ACTIVITY: Only a number is wanted here. Tally the lines of the data that contain "computer".

SUPPLIED DATA:
________________________________________
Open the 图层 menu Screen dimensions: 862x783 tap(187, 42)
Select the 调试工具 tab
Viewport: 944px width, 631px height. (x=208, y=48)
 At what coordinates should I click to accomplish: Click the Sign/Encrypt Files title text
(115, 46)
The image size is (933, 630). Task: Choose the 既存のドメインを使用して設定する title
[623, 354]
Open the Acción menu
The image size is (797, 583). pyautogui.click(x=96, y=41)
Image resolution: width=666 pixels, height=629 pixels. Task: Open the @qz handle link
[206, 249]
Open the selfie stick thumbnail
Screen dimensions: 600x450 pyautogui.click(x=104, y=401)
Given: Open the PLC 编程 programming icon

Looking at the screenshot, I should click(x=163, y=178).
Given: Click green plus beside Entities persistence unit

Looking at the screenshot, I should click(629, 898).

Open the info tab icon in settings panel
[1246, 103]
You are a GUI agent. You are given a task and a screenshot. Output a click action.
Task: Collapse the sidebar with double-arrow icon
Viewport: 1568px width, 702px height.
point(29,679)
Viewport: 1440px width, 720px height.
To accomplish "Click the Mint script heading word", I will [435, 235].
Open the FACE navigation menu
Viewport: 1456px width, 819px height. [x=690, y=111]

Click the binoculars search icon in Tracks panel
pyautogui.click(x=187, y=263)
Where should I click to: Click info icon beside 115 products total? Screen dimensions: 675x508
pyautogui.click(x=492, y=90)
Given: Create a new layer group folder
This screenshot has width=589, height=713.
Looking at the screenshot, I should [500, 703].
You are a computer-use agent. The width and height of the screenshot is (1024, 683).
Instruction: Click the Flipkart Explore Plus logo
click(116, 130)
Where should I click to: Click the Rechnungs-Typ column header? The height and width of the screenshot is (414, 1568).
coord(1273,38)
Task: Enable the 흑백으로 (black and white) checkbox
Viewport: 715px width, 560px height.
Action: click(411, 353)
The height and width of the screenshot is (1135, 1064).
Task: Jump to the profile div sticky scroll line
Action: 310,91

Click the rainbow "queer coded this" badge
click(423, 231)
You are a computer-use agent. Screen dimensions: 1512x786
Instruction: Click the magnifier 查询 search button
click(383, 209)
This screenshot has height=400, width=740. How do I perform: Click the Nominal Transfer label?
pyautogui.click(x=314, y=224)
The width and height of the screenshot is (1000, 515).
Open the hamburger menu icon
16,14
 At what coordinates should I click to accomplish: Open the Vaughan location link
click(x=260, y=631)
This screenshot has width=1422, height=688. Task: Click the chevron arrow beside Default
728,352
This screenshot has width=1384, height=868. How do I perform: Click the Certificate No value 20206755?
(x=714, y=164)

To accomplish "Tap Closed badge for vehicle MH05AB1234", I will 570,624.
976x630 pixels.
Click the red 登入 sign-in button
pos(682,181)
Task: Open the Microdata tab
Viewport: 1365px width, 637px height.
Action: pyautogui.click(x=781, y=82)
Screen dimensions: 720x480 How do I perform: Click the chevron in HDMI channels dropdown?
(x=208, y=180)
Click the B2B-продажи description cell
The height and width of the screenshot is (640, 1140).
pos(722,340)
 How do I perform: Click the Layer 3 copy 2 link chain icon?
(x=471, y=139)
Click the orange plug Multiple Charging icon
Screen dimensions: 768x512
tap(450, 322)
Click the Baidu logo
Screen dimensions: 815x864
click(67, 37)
________________________________________
REPLY: 2